Clustering

Simple K-Means

The goal of K-means clustering is to determine k clusters in such a way that intra cluster distances are small and inter cluster distances are large; or in other words, every point is assigned to a cluster whose centre is the nearest. K-means clustering works by randomly choosing k-centroids in the first step and then assigning the data points to the clusters in such a way that every point belongs to the cluster with the nearest centroid, and redetermining the cluster centroids by taking the mean of data points in each cluster.

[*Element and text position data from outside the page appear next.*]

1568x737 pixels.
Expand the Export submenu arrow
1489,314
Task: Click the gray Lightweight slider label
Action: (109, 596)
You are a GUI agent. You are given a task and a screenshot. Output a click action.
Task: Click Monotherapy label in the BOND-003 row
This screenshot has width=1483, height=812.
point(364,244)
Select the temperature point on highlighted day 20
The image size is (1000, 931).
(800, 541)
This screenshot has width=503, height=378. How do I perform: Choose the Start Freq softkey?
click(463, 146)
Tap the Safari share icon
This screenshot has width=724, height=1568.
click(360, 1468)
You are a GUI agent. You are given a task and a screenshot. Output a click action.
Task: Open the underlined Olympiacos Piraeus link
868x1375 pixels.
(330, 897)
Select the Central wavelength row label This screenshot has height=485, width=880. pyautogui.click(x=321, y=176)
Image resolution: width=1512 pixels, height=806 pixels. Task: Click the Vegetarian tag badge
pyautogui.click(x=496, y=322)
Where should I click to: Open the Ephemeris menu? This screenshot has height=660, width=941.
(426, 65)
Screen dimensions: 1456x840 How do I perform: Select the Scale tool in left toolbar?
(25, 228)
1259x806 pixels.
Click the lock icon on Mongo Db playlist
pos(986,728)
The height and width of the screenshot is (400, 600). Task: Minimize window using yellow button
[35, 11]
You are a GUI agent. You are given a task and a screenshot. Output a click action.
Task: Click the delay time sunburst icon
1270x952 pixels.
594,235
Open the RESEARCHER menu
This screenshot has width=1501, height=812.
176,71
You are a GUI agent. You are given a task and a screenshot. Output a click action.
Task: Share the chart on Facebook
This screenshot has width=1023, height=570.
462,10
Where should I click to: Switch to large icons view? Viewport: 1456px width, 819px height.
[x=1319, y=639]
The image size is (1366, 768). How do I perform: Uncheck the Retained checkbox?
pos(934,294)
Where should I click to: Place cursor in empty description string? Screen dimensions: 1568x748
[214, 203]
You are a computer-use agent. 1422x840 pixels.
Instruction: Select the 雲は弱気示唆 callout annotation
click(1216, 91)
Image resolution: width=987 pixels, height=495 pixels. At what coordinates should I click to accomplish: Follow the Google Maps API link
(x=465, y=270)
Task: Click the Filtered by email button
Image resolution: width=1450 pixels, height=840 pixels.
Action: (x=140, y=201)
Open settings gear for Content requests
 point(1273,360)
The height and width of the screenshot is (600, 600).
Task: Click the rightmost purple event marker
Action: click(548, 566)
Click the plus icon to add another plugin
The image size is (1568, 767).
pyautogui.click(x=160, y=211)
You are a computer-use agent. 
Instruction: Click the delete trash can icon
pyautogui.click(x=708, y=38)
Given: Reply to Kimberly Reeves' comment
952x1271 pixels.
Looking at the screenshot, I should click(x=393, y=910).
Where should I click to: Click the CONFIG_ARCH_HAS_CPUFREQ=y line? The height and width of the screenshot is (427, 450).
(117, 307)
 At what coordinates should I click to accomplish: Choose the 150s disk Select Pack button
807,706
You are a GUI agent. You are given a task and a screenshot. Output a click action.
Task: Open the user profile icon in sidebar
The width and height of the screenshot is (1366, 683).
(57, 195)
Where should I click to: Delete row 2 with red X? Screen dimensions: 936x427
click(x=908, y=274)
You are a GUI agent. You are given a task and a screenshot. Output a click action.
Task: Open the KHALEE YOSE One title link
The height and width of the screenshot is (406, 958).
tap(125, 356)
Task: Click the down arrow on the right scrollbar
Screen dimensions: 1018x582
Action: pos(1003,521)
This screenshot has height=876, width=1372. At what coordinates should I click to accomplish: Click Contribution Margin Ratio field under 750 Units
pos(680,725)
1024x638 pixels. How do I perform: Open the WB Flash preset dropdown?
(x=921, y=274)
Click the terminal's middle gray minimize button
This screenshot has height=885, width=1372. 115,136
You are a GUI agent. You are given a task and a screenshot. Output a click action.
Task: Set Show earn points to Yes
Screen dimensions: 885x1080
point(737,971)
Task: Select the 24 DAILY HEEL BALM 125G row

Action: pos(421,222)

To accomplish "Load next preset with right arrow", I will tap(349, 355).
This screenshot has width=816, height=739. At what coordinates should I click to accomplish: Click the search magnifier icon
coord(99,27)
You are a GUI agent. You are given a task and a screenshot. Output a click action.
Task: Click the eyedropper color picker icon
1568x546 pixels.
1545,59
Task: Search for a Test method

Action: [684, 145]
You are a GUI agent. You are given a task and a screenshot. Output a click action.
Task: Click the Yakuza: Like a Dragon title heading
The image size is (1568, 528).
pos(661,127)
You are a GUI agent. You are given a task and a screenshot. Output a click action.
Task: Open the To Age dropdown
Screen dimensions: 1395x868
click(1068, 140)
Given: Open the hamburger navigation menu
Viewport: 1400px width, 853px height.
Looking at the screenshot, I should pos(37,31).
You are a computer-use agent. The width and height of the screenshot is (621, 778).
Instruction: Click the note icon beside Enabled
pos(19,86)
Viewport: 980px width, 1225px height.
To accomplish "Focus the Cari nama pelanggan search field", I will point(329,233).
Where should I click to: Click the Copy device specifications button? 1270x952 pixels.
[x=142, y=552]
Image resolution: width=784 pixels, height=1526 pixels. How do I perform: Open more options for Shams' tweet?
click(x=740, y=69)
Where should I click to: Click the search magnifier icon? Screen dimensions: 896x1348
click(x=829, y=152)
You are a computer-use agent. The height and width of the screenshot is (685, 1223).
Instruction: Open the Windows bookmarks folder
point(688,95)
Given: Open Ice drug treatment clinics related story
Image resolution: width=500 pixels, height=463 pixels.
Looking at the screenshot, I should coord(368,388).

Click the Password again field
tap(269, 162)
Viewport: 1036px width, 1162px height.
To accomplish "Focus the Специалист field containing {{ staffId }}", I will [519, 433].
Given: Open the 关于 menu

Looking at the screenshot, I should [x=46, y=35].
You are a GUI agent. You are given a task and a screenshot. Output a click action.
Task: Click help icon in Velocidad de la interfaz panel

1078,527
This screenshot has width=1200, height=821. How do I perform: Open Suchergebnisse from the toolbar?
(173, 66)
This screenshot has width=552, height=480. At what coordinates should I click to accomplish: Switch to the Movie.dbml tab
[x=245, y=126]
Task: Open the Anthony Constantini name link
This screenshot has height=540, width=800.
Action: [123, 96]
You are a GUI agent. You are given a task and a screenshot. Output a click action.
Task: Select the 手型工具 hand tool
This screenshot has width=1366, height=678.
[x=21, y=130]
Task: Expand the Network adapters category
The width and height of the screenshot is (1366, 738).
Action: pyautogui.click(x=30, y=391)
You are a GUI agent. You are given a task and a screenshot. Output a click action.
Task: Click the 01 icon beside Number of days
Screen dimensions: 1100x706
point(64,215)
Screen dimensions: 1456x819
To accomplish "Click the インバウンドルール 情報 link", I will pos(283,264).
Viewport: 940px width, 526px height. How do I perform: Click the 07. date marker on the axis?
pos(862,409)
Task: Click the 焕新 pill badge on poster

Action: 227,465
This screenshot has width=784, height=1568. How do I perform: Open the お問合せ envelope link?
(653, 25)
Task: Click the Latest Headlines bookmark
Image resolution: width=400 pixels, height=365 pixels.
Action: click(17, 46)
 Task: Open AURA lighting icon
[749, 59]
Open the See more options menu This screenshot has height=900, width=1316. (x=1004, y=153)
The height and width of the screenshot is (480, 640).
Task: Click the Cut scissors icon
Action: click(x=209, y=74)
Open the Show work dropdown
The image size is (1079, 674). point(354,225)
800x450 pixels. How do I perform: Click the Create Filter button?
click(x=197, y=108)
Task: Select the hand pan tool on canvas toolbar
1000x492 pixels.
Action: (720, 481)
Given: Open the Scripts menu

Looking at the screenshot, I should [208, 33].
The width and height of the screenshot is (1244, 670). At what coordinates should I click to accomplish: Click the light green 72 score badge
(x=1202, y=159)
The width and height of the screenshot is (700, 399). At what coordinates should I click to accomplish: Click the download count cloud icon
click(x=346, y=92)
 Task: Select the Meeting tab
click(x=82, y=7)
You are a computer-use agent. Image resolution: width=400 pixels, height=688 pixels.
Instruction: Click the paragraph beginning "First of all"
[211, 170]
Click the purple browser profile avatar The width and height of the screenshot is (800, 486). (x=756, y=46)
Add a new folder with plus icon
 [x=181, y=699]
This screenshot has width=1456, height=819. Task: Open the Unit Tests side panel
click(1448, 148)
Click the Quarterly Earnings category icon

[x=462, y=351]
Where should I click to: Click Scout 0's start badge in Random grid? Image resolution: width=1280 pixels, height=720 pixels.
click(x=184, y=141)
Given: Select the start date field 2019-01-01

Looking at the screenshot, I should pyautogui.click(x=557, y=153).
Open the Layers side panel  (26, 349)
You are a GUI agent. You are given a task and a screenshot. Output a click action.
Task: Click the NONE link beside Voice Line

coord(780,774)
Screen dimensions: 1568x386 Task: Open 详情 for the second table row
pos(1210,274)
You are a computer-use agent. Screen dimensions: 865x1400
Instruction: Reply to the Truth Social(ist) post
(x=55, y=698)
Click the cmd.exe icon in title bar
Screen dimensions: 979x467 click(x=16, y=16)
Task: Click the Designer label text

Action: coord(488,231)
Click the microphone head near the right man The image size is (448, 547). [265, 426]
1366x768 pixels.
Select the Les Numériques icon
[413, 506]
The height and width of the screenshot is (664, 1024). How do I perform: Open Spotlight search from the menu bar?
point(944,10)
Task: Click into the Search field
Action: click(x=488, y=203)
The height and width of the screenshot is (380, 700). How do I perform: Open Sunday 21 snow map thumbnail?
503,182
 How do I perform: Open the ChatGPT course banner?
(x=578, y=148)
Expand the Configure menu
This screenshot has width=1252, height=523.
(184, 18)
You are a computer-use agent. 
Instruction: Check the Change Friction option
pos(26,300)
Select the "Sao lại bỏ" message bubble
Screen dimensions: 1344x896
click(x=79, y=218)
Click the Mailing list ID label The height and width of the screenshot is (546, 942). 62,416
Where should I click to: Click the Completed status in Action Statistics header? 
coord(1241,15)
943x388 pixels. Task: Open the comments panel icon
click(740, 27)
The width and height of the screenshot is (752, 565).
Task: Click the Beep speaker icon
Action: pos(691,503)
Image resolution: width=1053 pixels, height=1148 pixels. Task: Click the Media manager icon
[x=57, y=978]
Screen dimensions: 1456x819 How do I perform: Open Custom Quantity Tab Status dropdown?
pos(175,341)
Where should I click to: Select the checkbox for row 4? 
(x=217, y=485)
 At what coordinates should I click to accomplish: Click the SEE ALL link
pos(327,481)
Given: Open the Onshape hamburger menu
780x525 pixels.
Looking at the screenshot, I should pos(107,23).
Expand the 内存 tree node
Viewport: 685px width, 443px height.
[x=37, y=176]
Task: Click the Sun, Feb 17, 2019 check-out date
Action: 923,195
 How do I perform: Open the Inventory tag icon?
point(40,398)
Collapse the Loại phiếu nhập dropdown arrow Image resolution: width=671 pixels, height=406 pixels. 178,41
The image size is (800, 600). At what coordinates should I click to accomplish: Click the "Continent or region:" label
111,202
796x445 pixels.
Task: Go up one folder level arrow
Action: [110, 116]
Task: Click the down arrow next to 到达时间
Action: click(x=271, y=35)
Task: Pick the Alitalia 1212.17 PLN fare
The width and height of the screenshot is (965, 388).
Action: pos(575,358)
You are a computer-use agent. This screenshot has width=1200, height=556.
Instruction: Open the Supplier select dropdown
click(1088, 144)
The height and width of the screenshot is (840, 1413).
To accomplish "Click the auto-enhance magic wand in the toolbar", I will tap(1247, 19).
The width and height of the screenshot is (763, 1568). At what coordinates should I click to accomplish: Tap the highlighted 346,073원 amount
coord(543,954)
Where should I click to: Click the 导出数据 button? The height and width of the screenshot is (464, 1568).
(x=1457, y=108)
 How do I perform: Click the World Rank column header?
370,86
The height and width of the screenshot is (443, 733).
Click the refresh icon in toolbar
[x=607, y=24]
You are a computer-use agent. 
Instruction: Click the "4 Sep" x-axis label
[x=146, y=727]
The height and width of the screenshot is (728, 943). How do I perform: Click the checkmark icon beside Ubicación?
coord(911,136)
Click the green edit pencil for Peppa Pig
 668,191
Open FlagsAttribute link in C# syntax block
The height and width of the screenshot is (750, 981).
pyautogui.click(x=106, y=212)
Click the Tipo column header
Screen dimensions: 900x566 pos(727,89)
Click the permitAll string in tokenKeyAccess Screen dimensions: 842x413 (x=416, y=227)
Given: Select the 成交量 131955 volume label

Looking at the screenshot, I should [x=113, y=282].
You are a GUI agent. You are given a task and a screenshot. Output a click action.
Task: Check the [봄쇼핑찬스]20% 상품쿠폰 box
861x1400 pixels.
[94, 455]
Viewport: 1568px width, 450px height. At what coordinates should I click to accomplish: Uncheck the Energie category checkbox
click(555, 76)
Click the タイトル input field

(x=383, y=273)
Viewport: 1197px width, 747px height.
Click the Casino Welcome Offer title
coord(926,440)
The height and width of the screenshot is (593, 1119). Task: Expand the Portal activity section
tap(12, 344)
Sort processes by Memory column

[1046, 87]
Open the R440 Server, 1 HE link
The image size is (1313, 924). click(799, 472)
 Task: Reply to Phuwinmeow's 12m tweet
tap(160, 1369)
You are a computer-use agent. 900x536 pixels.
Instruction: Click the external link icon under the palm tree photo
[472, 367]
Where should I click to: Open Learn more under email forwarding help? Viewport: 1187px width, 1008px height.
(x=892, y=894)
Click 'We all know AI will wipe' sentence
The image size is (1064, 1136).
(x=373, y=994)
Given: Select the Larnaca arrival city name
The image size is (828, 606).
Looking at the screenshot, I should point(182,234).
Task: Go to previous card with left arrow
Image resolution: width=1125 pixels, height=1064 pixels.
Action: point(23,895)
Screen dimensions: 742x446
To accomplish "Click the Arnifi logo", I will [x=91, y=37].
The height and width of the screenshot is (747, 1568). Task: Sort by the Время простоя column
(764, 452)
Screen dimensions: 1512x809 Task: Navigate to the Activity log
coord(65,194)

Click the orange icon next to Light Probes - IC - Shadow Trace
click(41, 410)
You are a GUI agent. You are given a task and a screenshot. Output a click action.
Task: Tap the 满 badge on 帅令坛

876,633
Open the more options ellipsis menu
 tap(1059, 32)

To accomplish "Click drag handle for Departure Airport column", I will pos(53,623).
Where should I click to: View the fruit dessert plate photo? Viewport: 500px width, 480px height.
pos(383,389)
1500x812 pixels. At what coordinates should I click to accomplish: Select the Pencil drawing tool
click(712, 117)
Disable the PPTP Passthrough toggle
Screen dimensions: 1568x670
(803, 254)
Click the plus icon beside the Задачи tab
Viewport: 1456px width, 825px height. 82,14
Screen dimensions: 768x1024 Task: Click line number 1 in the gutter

The process is continued until the cluster means converge.

Method parameters

Data files
Raw data files correspondent to the samples selected to bi in the projection plot.
Colouring style
The dots corresponding to every sample can be colored depending on the sample's parameter state or on the file.
Peak measuring approach
It can take two values: height or area. The projections will be calculated using one of this two values.
Peaks
Peaks that will be taken into account to create the projection plot.
Visualization
The visualization of the result of non hierarchical clustering algorithms can be performed using PCA or Sammon's projection
Type of data
It can take two values: Samples or variables. The clustering will be applied to one of this types of data.
Algorithm
Algorithm that will be used to cluster the data.
Link type
This parameters is only enable when the hierarchical clustering has been chosen. The distances between clusters is determined by the chosen linkage.
Distance fuction
This parameters is only enable when the hierarchical clustering has been chosen. The distances between points is determined by the chosen distance function.
Number of groups
The number of clusters has to be defined by the user in advance for some clustering algorithms. This parameter is available only when K-means or Farthest First algorithm are chosen.